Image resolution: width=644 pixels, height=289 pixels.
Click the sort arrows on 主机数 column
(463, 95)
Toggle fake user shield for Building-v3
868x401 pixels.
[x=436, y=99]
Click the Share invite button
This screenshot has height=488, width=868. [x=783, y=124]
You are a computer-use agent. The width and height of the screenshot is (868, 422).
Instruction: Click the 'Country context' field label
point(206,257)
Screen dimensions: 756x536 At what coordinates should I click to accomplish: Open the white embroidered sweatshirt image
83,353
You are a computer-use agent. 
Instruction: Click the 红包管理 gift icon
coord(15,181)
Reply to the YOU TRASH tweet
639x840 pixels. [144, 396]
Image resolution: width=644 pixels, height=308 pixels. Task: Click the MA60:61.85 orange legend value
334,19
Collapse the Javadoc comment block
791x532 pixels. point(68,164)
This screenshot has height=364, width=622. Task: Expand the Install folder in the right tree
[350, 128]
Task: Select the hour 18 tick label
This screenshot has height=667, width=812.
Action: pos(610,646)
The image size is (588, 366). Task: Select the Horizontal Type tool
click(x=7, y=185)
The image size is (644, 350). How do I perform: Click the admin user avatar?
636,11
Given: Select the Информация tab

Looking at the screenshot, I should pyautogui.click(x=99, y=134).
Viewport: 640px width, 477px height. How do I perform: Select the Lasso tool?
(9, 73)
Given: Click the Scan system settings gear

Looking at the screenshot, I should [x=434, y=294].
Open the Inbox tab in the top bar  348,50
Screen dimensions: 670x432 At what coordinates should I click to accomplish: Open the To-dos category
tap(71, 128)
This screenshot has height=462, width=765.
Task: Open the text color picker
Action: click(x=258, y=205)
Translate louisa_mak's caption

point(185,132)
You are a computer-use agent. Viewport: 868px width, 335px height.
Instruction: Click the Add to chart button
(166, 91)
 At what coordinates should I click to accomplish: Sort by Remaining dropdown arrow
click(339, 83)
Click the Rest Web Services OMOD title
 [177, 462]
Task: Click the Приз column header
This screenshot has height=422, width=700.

What this task involves:
Give back, unchanged, every line from the one with "Given: Select the Информация tab" to the end of the entries above.

Answer to the exercise:
Given: Select the Информация tab

Looking at the screenshot, I should pyautogui.click(x=99, y=134).
Viewport: 640px width, 477px height. How do I perform: Select the Lasso tool?
(9, 73)
Given: Click the Scan system settings gear

Looking at the screenshot, I should [x=434, y=294].
Open the Inbox tab in the top bar  348,50
Screen dimensions: 670x432 At what coordinates should I click to accomplish: Open the To-dos category
tap(71, 128)
This screenshot has height=462, width=765.
Task: Open the text color picker
Action: click(x=258, y=205)
Translate louisa_mak's caption

point(185,132)
You are a computer-use agent. Viewport: 868px width, 335px height.
Instruction: Click the Add to chart button
(166, 91)
 At what coordinates should I click to accomplish: Sort by Remaining dropdown arrow
click(339, 83)
Click the Rest Web Services OMOD title
 [177, 462]
Task: Click the Приз column header
This screenshot has height=422, width=700.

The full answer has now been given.